▸ **Exercise directions**: Using the material that follows, output exactly the lines from the one containing "The height and width of the screenshot is (429, 596)." through the one containing "This screenshot has width=1040, height=598.", with both ends kept.
BEGIN
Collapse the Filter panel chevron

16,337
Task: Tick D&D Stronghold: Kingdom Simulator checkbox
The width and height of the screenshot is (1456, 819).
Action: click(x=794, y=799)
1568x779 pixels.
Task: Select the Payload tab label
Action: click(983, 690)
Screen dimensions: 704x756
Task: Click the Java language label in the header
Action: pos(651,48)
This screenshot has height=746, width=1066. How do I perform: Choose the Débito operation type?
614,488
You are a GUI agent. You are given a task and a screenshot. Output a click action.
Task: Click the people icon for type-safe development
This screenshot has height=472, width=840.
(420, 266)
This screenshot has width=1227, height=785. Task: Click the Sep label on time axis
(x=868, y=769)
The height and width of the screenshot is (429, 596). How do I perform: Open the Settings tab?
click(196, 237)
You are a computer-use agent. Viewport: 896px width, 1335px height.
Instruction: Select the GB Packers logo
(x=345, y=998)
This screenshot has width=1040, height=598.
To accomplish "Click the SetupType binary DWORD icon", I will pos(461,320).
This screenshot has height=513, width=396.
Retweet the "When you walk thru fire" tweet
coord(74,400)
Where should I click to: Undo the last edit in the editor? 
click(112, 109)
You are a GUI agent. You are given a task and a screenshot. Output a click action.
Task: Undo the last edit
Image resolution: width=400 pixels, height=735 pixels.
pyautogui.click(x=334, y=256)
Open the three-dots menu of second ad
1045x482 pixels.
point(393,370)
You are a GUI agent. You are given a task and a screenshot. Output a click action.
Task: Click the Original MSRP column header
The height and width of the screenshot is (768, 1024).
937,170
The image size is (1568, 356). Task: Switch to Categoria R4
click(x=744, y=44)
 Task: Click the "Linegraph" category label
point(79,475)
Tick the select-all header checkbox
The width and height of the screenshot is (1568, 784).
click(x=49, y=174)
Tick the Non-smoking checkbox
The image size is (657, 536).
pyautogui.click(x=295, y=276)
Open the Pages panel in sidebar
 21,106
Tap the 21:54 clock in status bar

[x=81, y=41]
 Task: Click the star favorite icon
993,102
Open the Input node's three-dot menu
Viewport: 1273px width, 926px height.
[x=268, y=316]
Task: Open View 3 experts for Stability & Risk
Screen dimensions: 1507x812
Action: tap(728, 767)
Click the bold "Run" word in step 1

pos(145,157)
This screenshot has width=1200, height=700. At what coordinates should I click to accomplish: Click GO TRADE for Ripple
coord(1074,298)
END
▸ **Finished task**:
The height and width of the screenshot is (429, 596). How do I perform: Open the Settings tab?
click(196, 237)
You are a computer-use agent. Viewport: 896px width, 1335px height.
Instruction: Select the GB Packers logo
(x=345, y=998)
This screenshot has width=1040, height=598.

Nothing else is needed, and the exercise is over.